---------- DATA PROVIDED
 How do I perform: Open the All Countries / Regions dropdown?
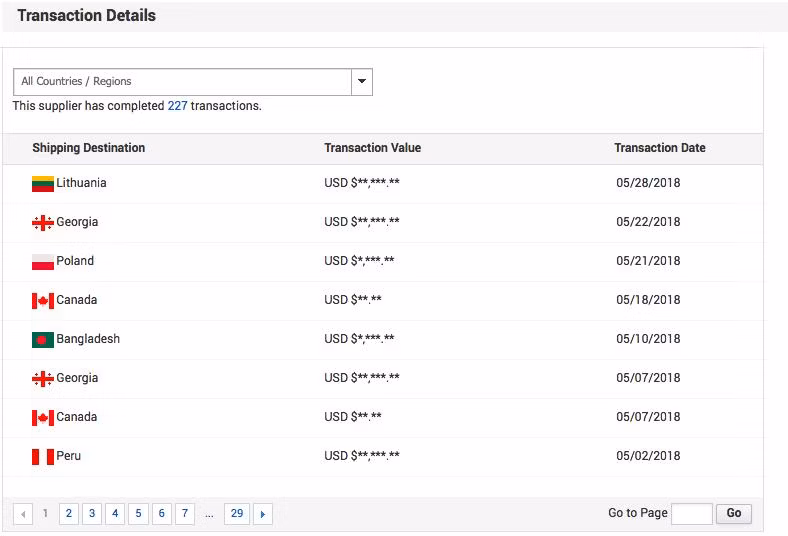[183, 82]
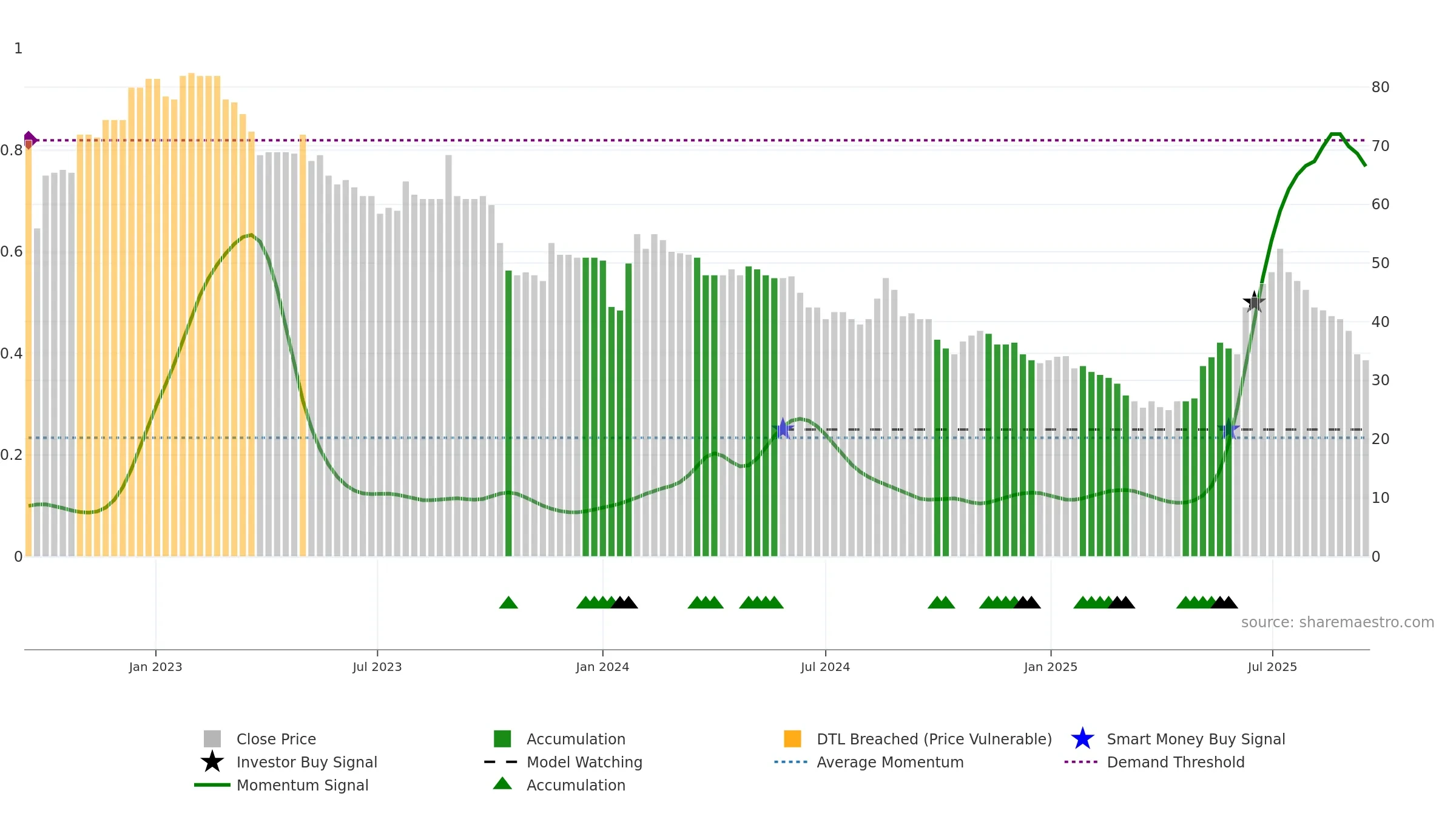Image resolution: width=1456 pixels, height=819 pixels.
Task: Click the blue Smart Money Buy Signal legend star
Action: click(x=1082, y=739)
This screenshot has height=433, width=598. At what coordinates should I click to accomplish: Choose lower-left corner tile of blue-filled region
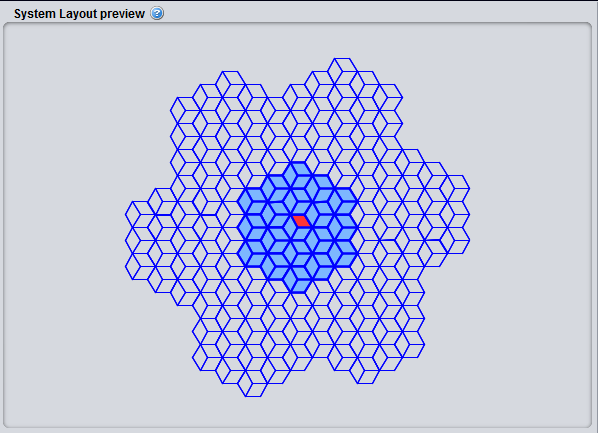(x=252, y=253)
--------------------
### INSTRUCTIONS FOR THE TASK
Reproduce every item above verbatim, line for line, and leave the pictures out.

### EXERCISE OUTPUT
 How do I perform: Open the All Countries / Regions dropdown?
[183, 82]
Image resolution: width=1456 pixels, height=819 pixels.
Task: Click the blue Smart Money Buy Signal legend star
Action: click(x=1082, y=739)
This screenshot has height=433, width=598. At what coordinates should I click to accomplish: Choose lower-left corner tile of blue-filled region
(x=252, y=253)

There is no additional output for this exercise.